And while it's not easy, it's also not as hard as it could be, in part because dangerous sequences have publicly available blueprints. You use those blueprints for white-hat research—which is, indeed, why the open blueprints exist—or you can do the same for a black-hat attack. You could synthesize a dangerous pathogen's code on purpose, or you could unwittingly do so because someone tampered with your digital instructions. Ordering synthetic genes for viral sequences, says Peccoud, would likely be more difficult today than it was a decade ago.
"There is more awareness of the industry, and they are taking this more seriously," he says. "There is no specific regulation, though."
Trying to lock down the interconnected machines that enable synthetic biology, secure its lab processes, and keep dangerous pathogens out of the hands of bad actors is part of a relatively new field: cyberbiosecurity, whose name Peccoud and colleagues introduced in a 2018 paper.
Biological threats feel especially acute right now, during the ongoing pandemic.

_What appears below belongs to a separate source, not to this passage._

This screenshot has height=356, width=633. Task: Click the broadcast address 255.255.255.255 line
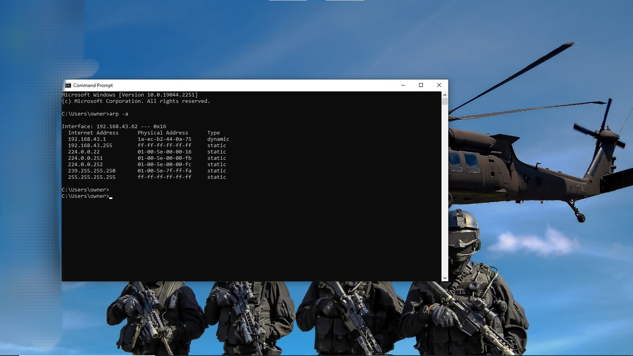92,177
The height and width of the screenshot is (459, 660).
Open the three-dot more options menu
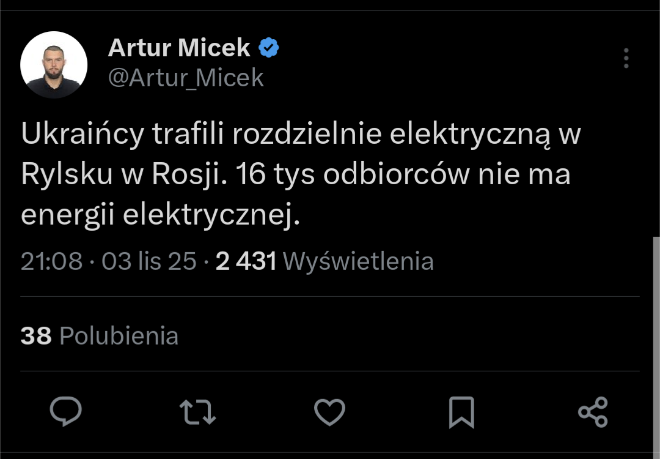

COVID-19 is a natural pathogen -- not one engineered in a lab. But future outbreaks could start from a bug nature didn't build, if the wrong people get ahold of the right genetic sequences, and put them in the right sequence. Securing the equipment and processes that make synthetic biology possible -- so that doesn't happen -- is part of why the field of cyberbiosecurity was born.
The Origin Story
It is perhaps no coincidence that the FBI pinged Peccoud when it did: soon after a journalist ordered a sequence of smallpox DNA and wrote, for The Guardian, about how easy it was. "That was not good press for anybody," says Peccoud. Previously, in 2002, the Pentagon had funded SUNY Stonybrook researchers to try something similar: They ordered bits of polio DNA piecemeal and, over the course of three years, strung them together.
Although many years have passed since those early gotchas, the current patchwork of regulations still wouldn't necessarily prevent someone from pulling similar tricks now, and the technological systems that synthetic biology runs on are more intertwined — and so perhaps more hackable — than ever. Researchers like Peccoud are working to bring awareness to those potential problems, to promote accountability, and to provide early-detection tools that would catch the whiff of a rotten act before it became one.
Peccoud notes that if someone wants to get access to a specific pathogen, it is probably easier to collect it from the environment or take it from a biodefense lab than to whip it up synthetically. "However, people could use genetic databases to design a system that combines different genes in a way that would make them dangerous together without each of the components being dangerous on its own," he says. "This would be much more difficult to detect."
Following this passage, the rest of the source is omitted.